### Data under study
============
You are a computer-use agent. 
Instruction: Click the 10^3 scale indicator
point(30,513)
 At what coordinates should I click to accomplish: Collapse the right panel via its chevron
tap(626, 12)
============
### Task directions
Every word in the records must appear in your copy exactly as it does above.

### Task output
You are a computer-use agent. 
Instruction: Click the 10^3 scale indicator
point(30,513)
 At what coordinates should I click to accomplish: Collapse the right panel via its chevron
tap(626, 12)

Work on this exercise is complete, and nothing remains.